Set the pictures aside and write down, exactly as they appear, the lines from the one containing "At what coordinates should I click to accomplish: Open the Ninh" through the end of the material.

--- GIVEN ENTRIES ---

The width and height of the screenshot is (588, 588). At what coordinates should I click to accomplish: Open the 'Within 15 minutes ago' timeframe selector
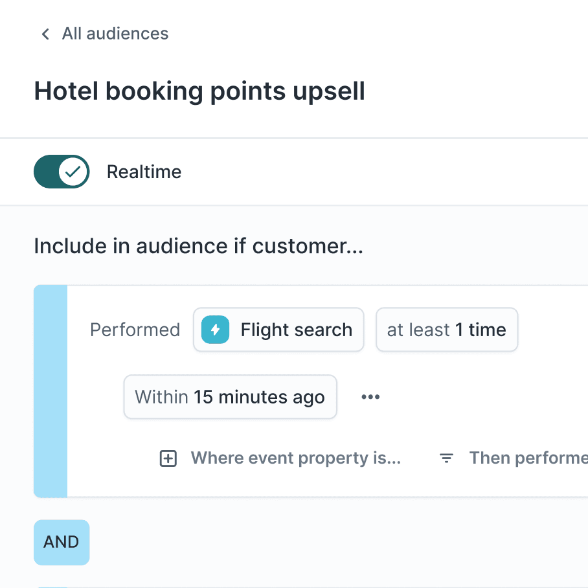tap(230, 396)
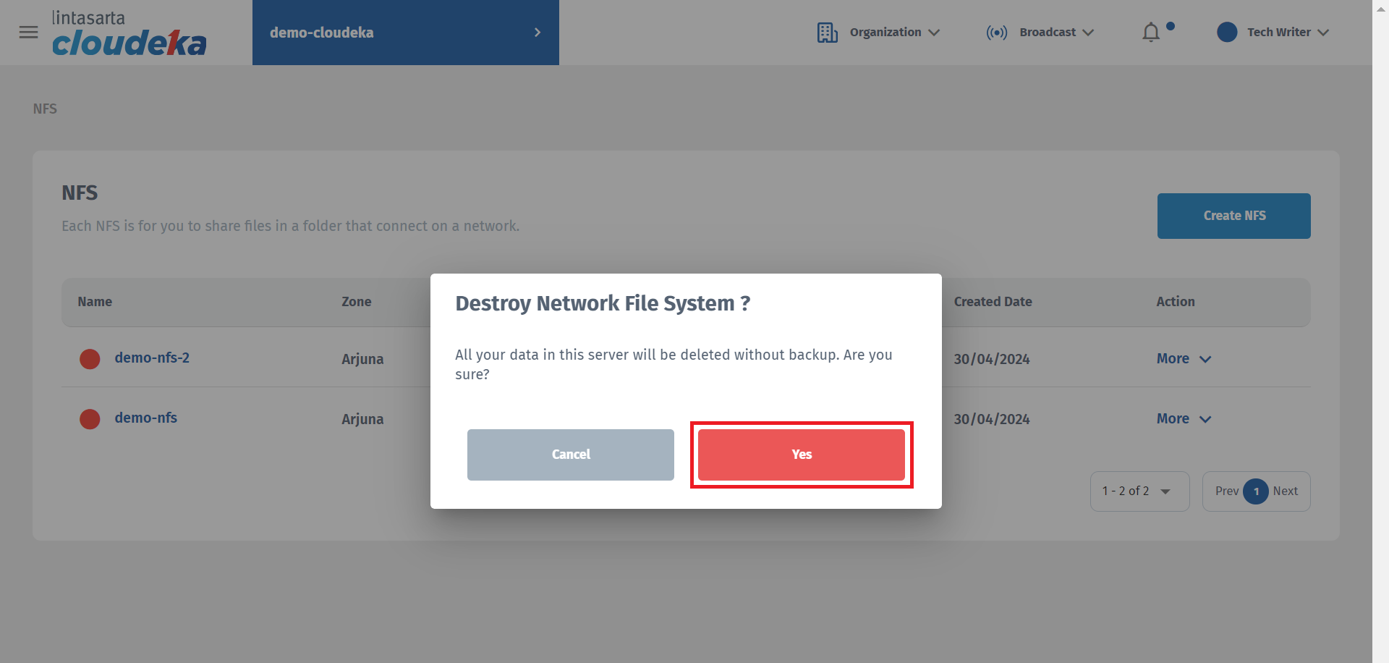
Task: Open the hamburger navigation menu
Action: 28,33
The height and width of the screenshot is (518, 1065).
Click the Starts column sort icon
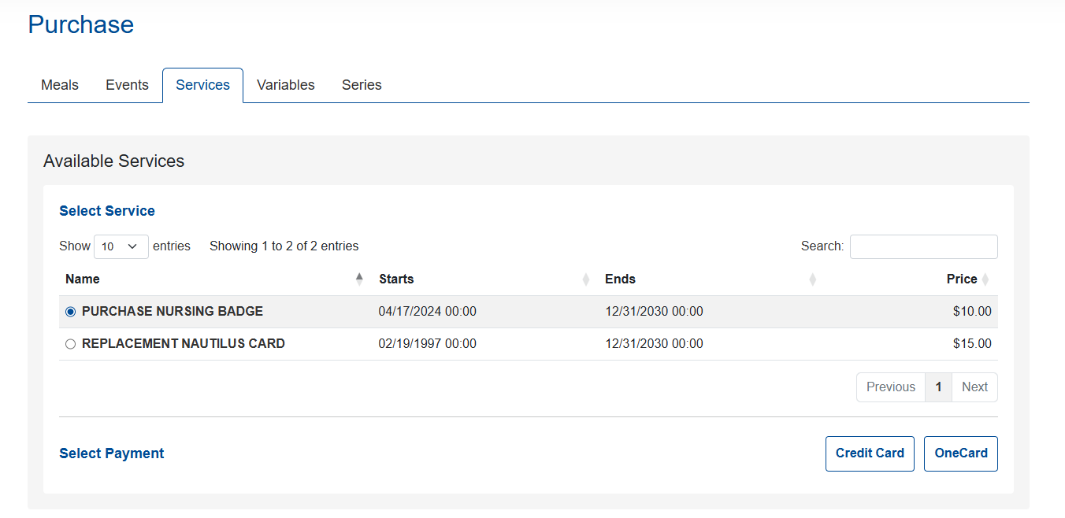pyautogui.click(x=585, y=279)
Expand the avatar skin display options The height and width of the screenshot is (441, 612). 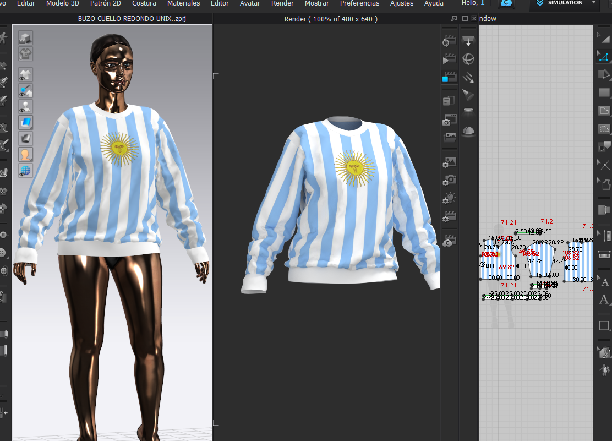[26, 154]
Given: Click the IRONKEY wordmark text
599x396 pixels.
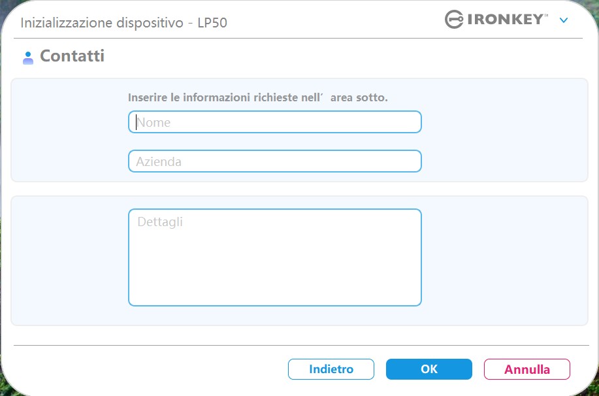Looking at the screenshot, I should (x=505, y=20).
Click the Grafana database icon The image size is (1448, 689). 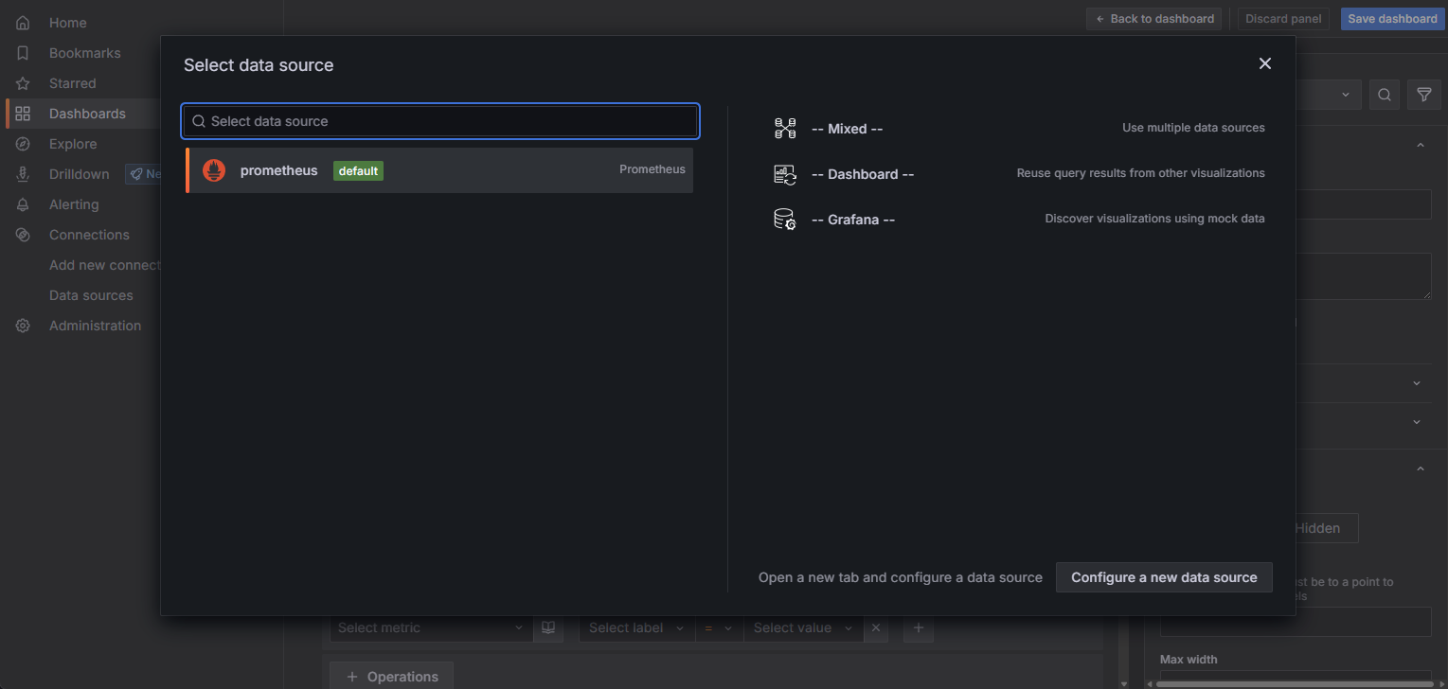pos(785,220)
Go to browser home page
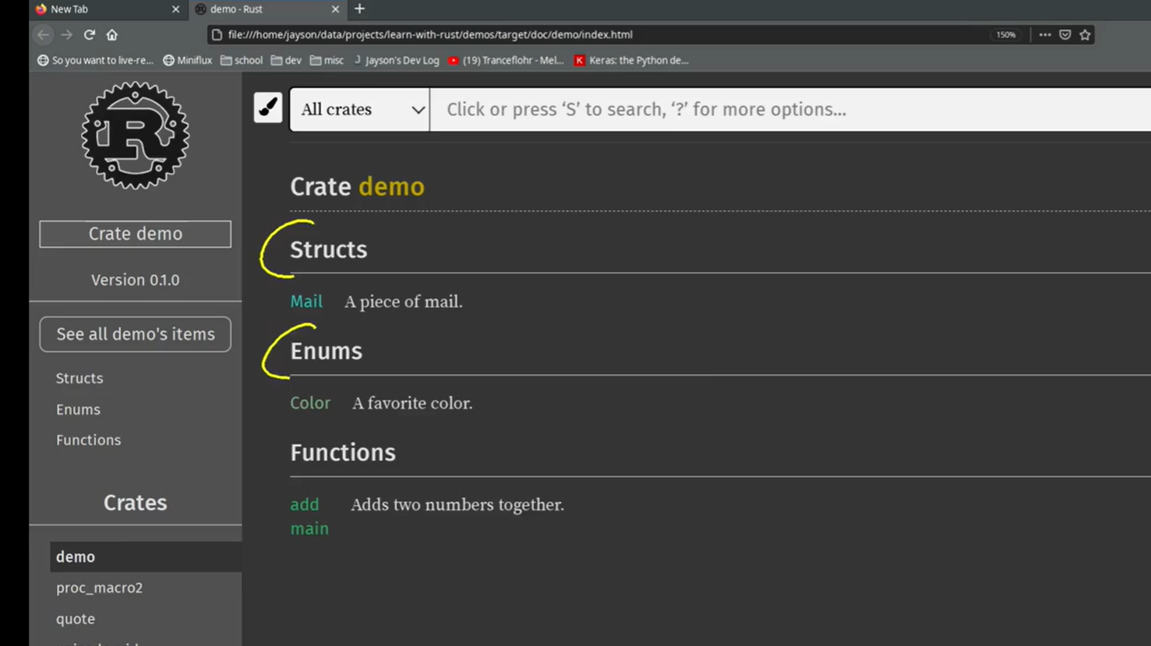The height and width of the screenshot is (646, 1151). [x=112, y=34]
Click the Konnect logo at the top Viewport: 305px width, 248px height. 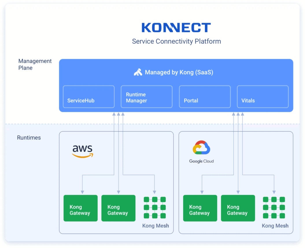click(x=176, y=28)
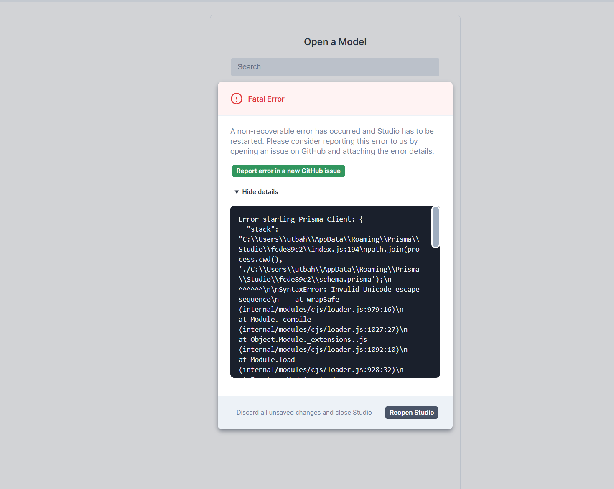Viewport: 614px width, 489px height.
Task: Click Discard all unsaved changes and close Studio
Action: [x=304, y=412]
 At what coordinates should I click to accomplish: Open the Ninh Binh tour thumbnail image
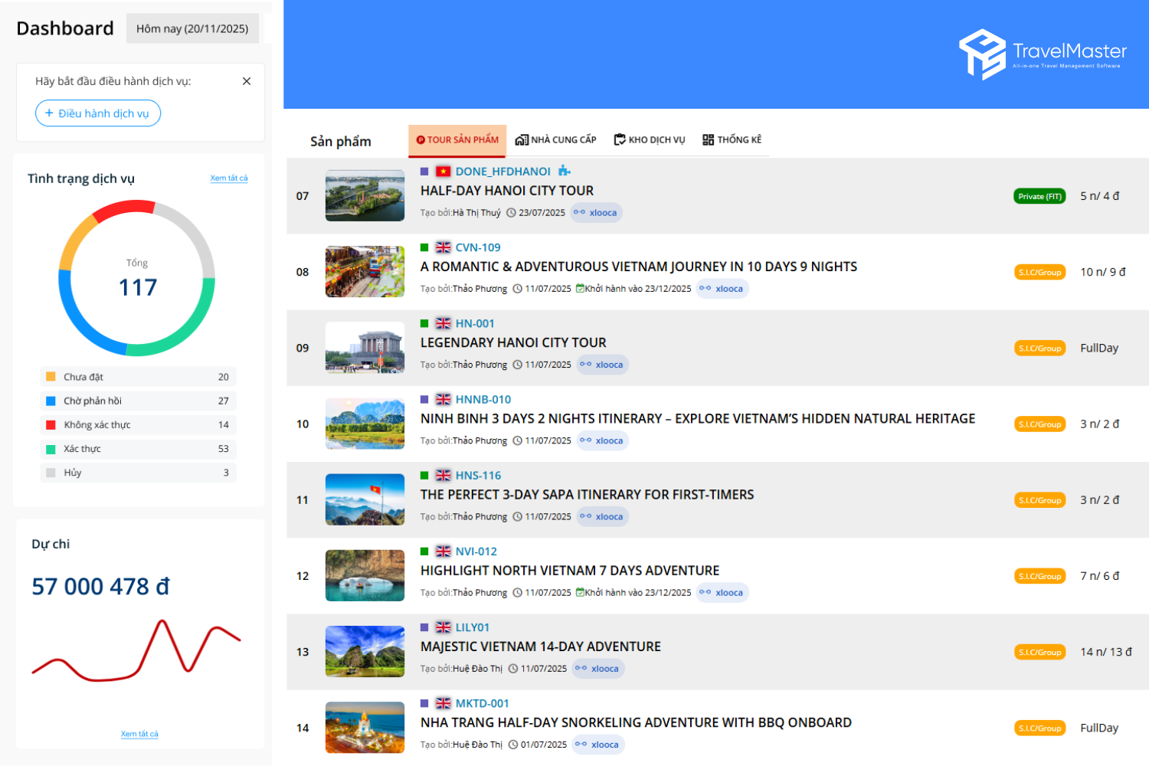tap(365, 424)
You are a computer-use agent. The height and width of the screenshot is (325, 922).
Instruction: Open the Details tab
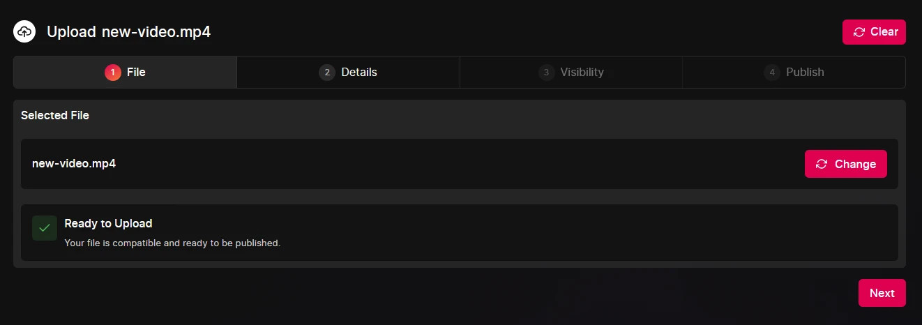click(x=359, y=72)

---

RESPONSE AREA:
 At what coordinates should I click to accomplish: Open the Ninh Binh tour thumbnail image
tap(365, 424)
You are a computer-use agent. The height and width of the screenshot is (325, 922).
Instruction: Open the Details tab
click(x=359, y=72)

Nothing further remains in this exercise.